Researchers are applying the same basic technique seismologists use to measure earthquakes for a new medical technology that promises to prevent stress fractures. The technology works by detecting the formation of tiny cracks in bones.
The crack formation generates waves similar to those created by earthquakes. Researchers at Purdue University and the University of Toledo have collaborated to create a prototype device that could be used to monitor the formation of these “microcracks” in bones that can lead to hairline stress fractures unless detected in time.
‘The goal is to create a wearable device that would alert the person when a stress fracture was imminent so that they could stop rigorous physical activity long enough for the bone to heal,’ said Ozan Akkus, an associate professor in Purdue’s Weldon School of Biomedical Engineering.
The system records “acoustic emission data,” or sound waves created by the tiny bone fissures. The same sorts of acoustic emissions are used to monitor the integrity of bridges, other structures and mechanical parts like helicopter turbine blades.
‘I asked, why not use the same approach to study stress fractures?’ Akkus said.
Such a technology could help prevent serious stress fractures in racehorses and those who perform in situations that cause undue stress to bones, such as soldiers, athletes and dancers.
Cracks form when collagen fibres in bone fail, producing sound waves that cause a rippling motion on the skin’s surface.
‘This is the same thing that happens during an earthquake, but on a microscopic scale and at a higher frequency,’ Akkus said. ‘Instead of an earthquake-size opening, these cracks are about a tenth of a millimetre wide.’
Accumulating cracks sometimes cause “spontaneous fractures” that occur without warning, afflicting the young and old alike, including athletes and elderly people suffering from osteoporosis.
A major factor in the crack formation is the dynamic process bones use to continually rebuild themselves. When bone is damaged, specialized cells bore tunnel-like holes to remove the damaged tissue and then fill in the resulting cavity with new bone.
One reason it’s difficult to diagnose the hairline fractures is because they are caused by the gradual accumulation of microscopic cracks, which are not detectable with conventional imaging technologies.

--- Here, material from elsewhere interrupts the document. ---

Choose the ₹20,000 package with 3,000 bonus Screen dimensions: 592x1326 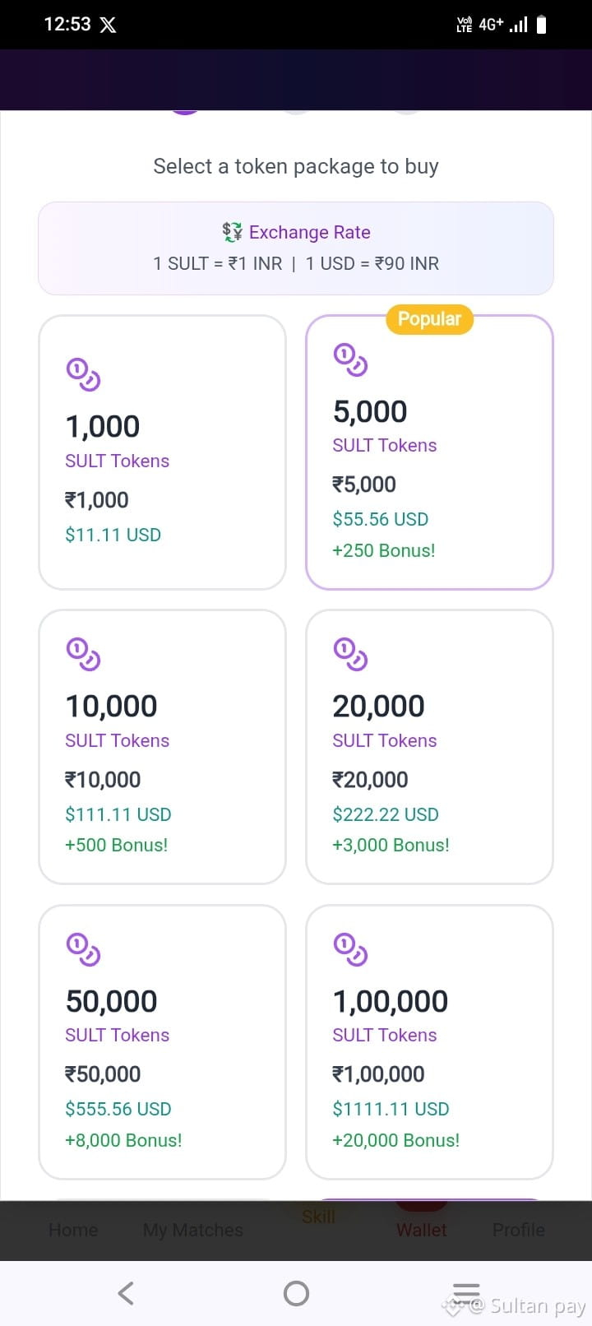coord(429,747)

The researchers are developing the monitoring technique by studying crack formation in pieces of bone from human cadavers that are placed in a machine that continually bends the bone until it cracks.
Akkus is working with researchers at the University of Toledo to develop a wearable prototype that will record crack-formation data, which could be downloaded to a portable digital assistant (PDA), for review by medical professionals. Such a device could immediately alert the person by sounding an alarm, and the data could then be scrutinised by a doctor.

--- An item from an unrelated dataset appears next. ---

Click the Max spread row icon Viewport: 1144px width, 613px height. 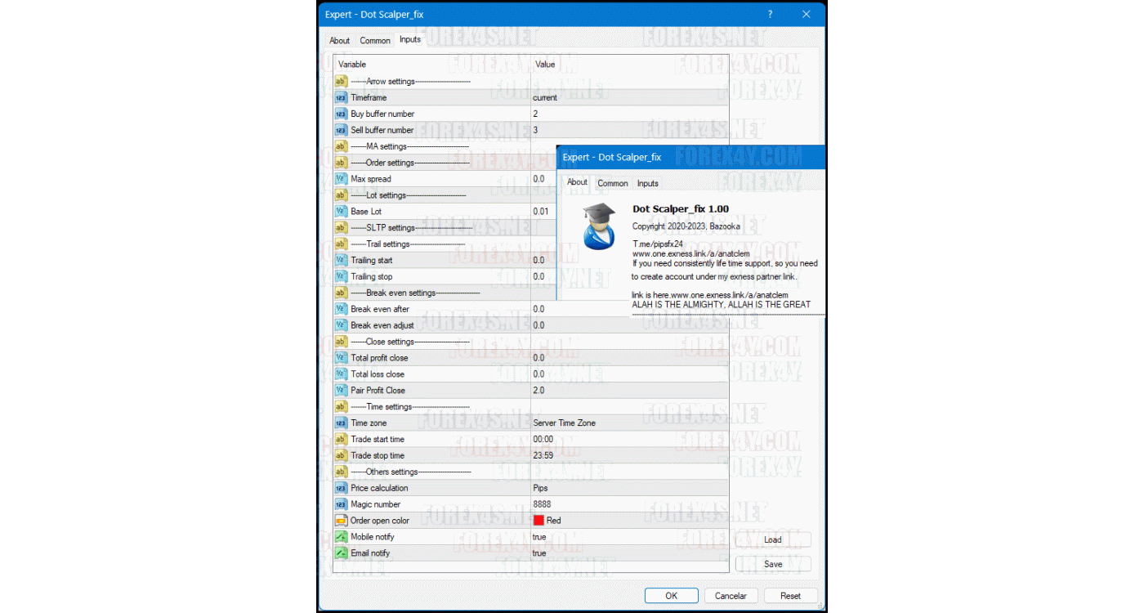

Sensors made of a “piezoceramic” material generate electricity when compressed by a force, such as the vibration created by seismic waves resulting from crack formation.
‘Recently, flexible polymer-based sensors have appeared on the market, and these could be incorporated into athletic apparel, such as running shoes and exercise tights to monitor areas most susceptible to fractures,’ Akkus said. ‘Ultimately, we would like to do real-time monitoring of damage activity and learn how to distinguish between a small crack and a more structurally threatening defect.
‘There are different types of cracks that occur, and it’s important to be able to distinguish among them so that we can determine how serious the damage is.’
To distinguish the difference between the various types of cracks, researchers are integrating “pattern recognition” software and earthquake models, working with Robert Nowak, a Purdue professor of earth and atmospheric sciences.
‘One challenge will be to learn when damage is serious enough that you should stop exercising,’ Akkus said. ‘You don’t want to give a professional athlete a premature warning.’